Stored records
····················

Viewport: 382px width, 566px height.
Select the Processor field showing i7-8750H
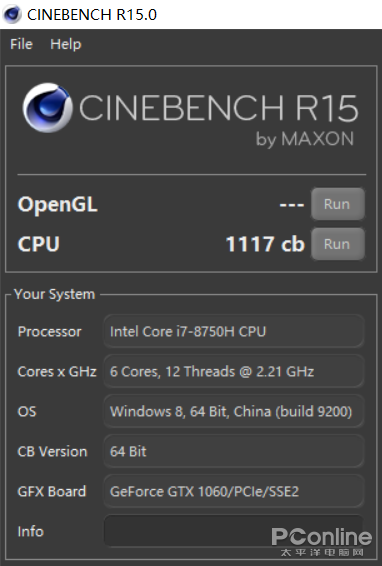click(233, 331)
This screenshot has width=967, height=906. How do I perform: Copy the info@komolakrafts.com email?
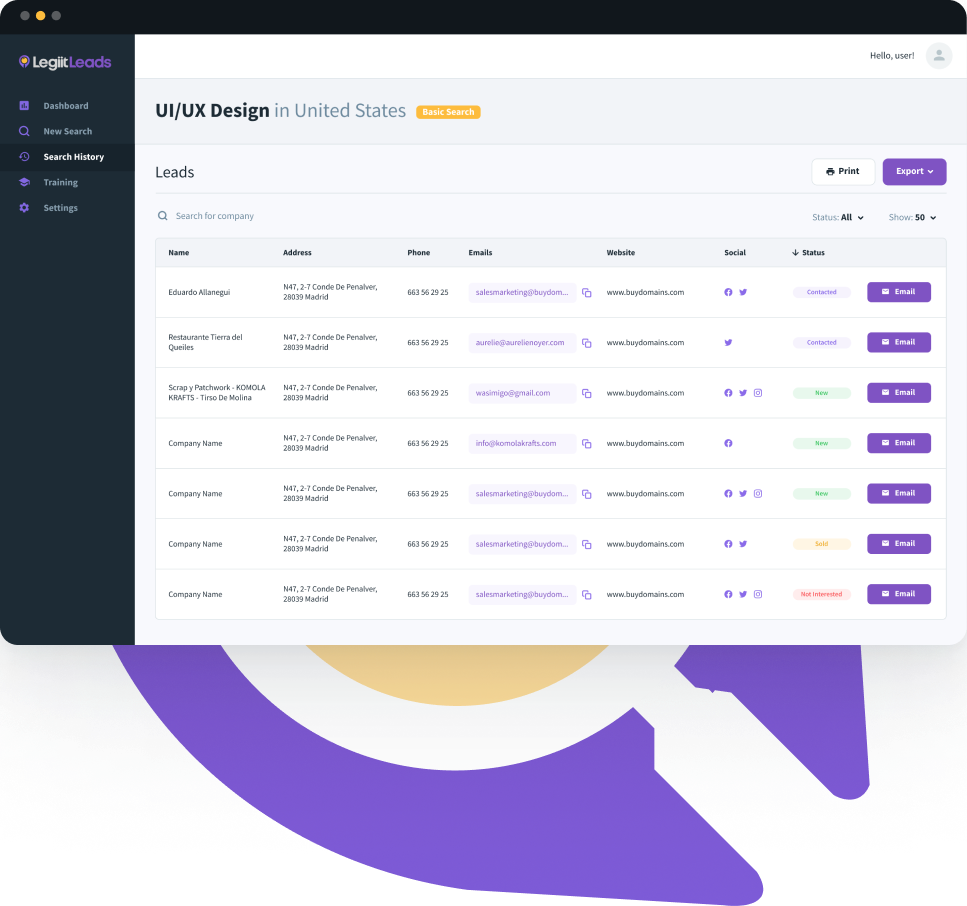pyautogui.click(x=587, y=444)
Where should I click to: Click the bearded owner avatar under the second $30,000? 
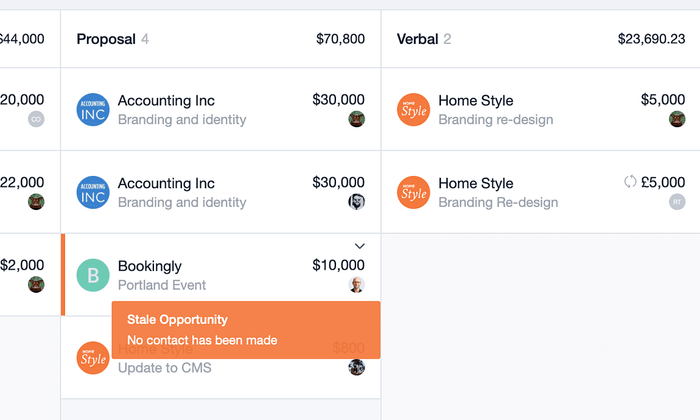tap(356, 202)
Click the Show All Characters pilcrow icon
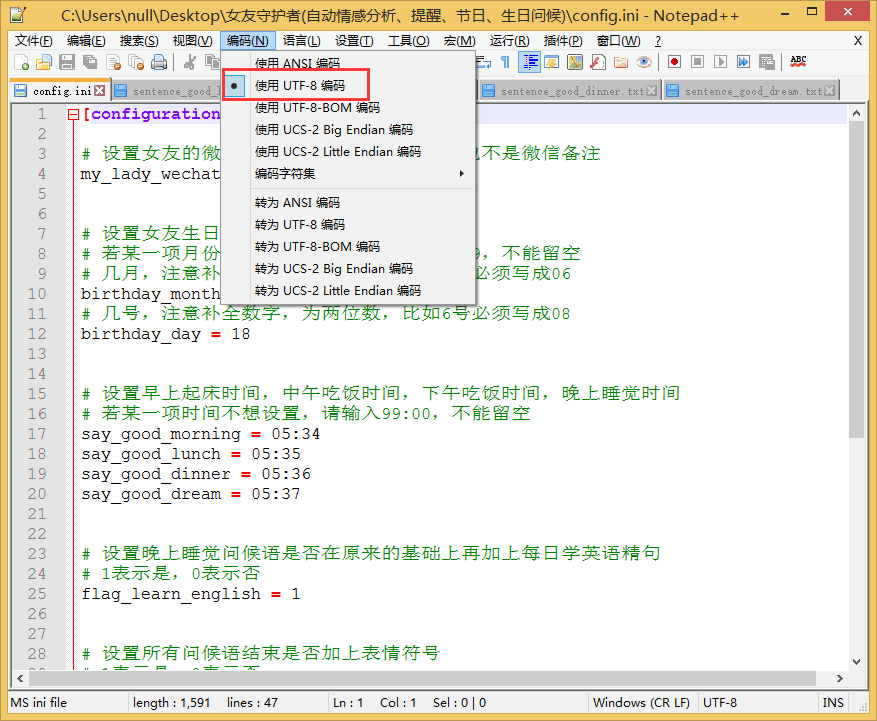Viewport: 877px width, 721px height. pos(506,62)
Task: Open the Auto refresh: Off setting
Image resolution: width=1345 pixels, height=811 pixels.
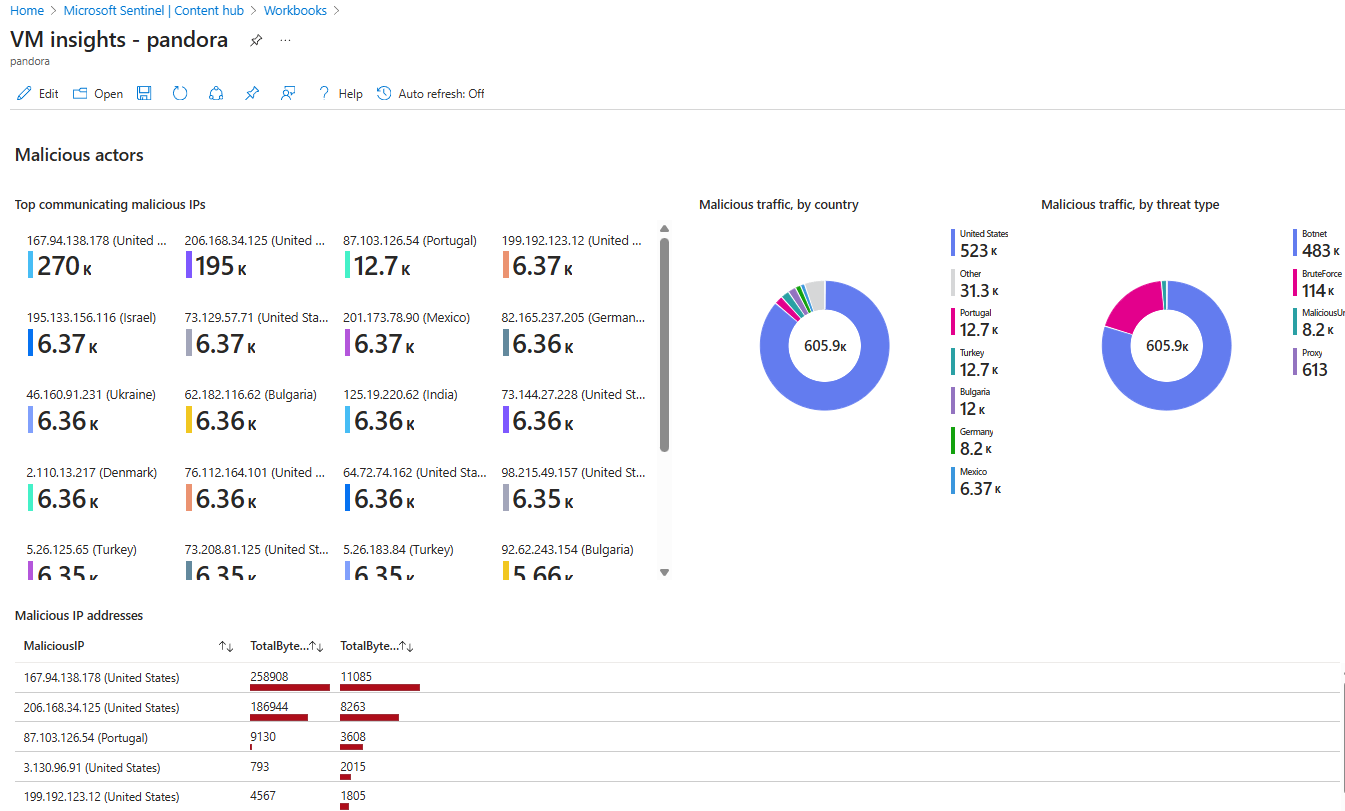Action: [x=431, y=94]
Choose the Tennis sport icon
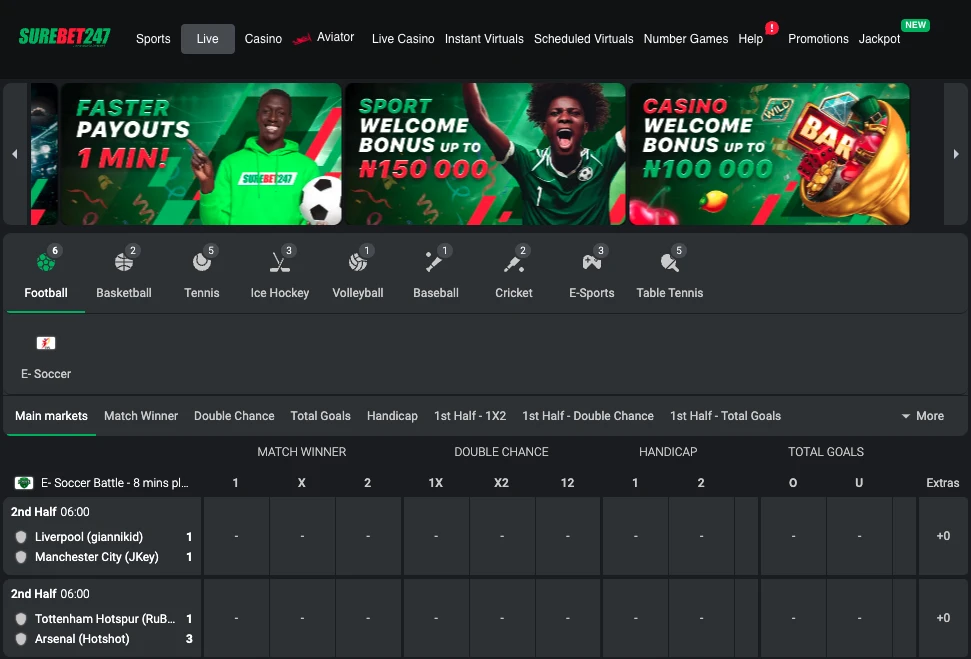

····················

● **Task prompt**
What is needed is a word-for-word repeat of every line from the line with "Select the Processor field showing i7-8750H" to the end of the entries above; leave out the pictures.

● **Answer for this exercise**
Select the Processor field showing i7-8750H
click(233, 331)
This screenshot has width=967, height=906. How do I perform: Copy the info@komolakrafts.com email?
pyautogui.click(x=587, y=444)
Where should I click to: Click the bearded owner avatar under the second $30,000? 
tap(356, 202)
Click the Show All Characters pilcrow icon
Viewport: 877px width, 721px height. pos(506,62)
Task: Open the Auto refresh: Off setting
Image resolution: width=1345 pixels, height=811 pixels.
Action: [x=431, y=94]
Choose the Tennis sport icon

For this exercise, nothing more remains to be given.